Graham Reid | | 1 min read
But even before the Bootleg Series was launched with the three volume collection in 1991, Dylan had already released the 53-song, five record set Biograph in '85 which many consider the landmark idea of box sets by a single artist.
It included hits but also odd album tracks, rare material only previously heard on bootlegs and what we might simply call oddities . . . like Up to Me.
In September '74 in a New York studio, Dylan and a small band went through material for his forthcoming album.
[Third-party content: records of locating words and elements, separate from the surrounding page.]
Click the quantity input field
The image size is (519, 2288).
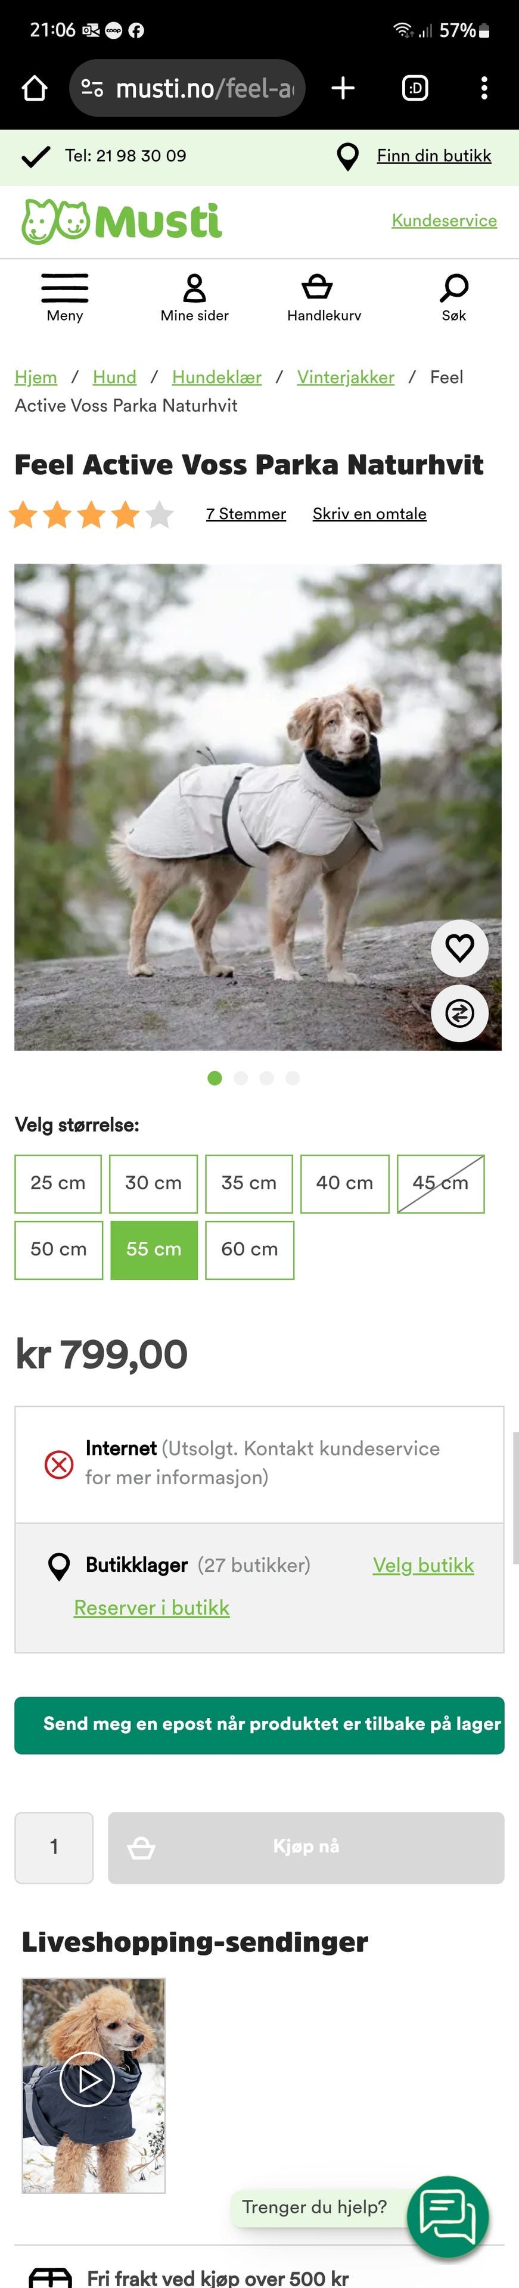54,1847
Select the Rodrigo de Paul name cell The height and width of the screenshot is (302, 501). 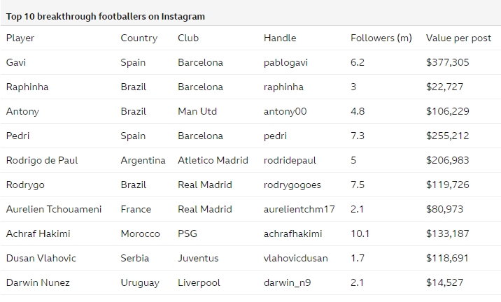pos(42,160)
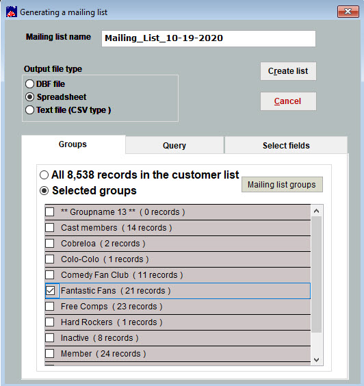This screenshot has width=364, height=386.
Task: Click the Mailing list name field
Action: (209, 38)

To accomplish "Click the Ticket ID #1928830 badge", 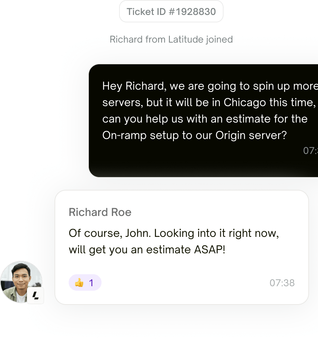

Only five of those songs (out of the 11) would appear on the album Blood on the Tracks (the rest were from sessions with ring-in players in Minnesota after Christmas).
One of them was the lovely Shelter From the Storm which has a reflective and grateful tone as he perhaps reflected on the slowly dissolving relationship with his wife Sara, a theme throughout the album but seen from different sides of the prism.
But Up to Me – which bears an uncanny similarity to Shelter from the Storm – has a much more reproachful tone which Blood on the Tracks already had in places.
Perhaps Dylan thought Up to Me would skew the album more in that direction so it was dropped in favour of what might be called its mirror opposite.
It's also a song which doesn't quite establish a clarity of perspective although there is some typically astute and clever imagery and wordplay.
Another of Dylan's songs which was left on the cutting room floor until the release of Biograph.
We might hope the next edition of the Bootleg Series throws the spotlight on the two separate sessions for Blood on the Tracks, the album which revived his career and made him a contender again after a fallow period.
If that happens we might hear the three earlier takes of this song and how it maybe underwent a number of revisions before this one.